I was tired and half-sick, and I knew that the ride home would prove of no comfort since our mode of transportation was the back of an old, flat topped ambulance; eight of us, sitting on narrow benches (all Zambian nurses and me) had to crunch over so that our heads wouldn’t hit the top of the ambulance; the door of the ambulance constantly swung open, and the gas fumes swept in through the opened back door; we put the windows down to get some air, but the dust poured in with the air. We were weary from three long days of tending to sick people and telling of Jesus.
I was grumbly, impatient, and was quick to ask the Zambian nurse,“May I please put my head in your lap.” She readily said, “OK,” and I lay my head in her lap. About that time the ambulance driver hit a pot hole, and I bounced off [the Zambian nurse's] lap into the floor of the ambulance. I thought, “Coming to Africa was a dumb idea. This whole thing is awful!”
The Zambian nurses (as if cued from heaven) started singing to me, “Yebo Jesu, Yebo Jesu, Nduwe Mufutuli wnagu” (You, Jesus, You are my Savior.) Kakandiyanda ndembi (You loved men when I was a sinner)Watufwida toone (You died for all of us) Nduwe wakandilungila (You are the one who paid) Umulanda woonse (For my sinful behavior) Bululmai nsibujisi (I don’t even have righteousness) Abusweyi boone (I am not even hospitable) Swena Jesu undisinizye (Come near Jesus and wash me) Sanzya moyo woonse (Clean all the parts of my heart)”
I thought about beaten Paul and Silas singing at midnight in the jail and how the jailer listened and was converted. My heart turned back to Jesus with thankfulness, and my complaining stopped.
But oh how my heart melted when later that night I learned that even though I had slept warm in the cold weather in my sleeping bag and comfortable on the hard ground on my air mattress, the Zambian nurses, who had comforted me with songs about Jesus, had slept cold without a sleeping bag and without an air mattress to cushion the hard ground. They had sung to me about wonderful Jesus even though their sleeping conditions had been ten times worse than mine had been.
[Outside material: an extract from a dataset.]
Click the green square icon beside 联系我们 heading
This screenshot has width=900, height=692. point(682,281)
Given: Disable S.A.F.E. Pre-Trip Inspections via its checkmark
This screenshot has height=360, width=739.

Singing Jesus praises can convert and remind people of security and safety in Jesus. “Yebo Jesu, Yebo Jesu”(You Jesus, You Jesus, You are my Savior!)
My mom spends most of the summer in Africa these days doing everything from prison ministry to working with refugees to being a dental assistant at the medical mission. I hope that she has many more years of service in this way. I am proud of you, Mom.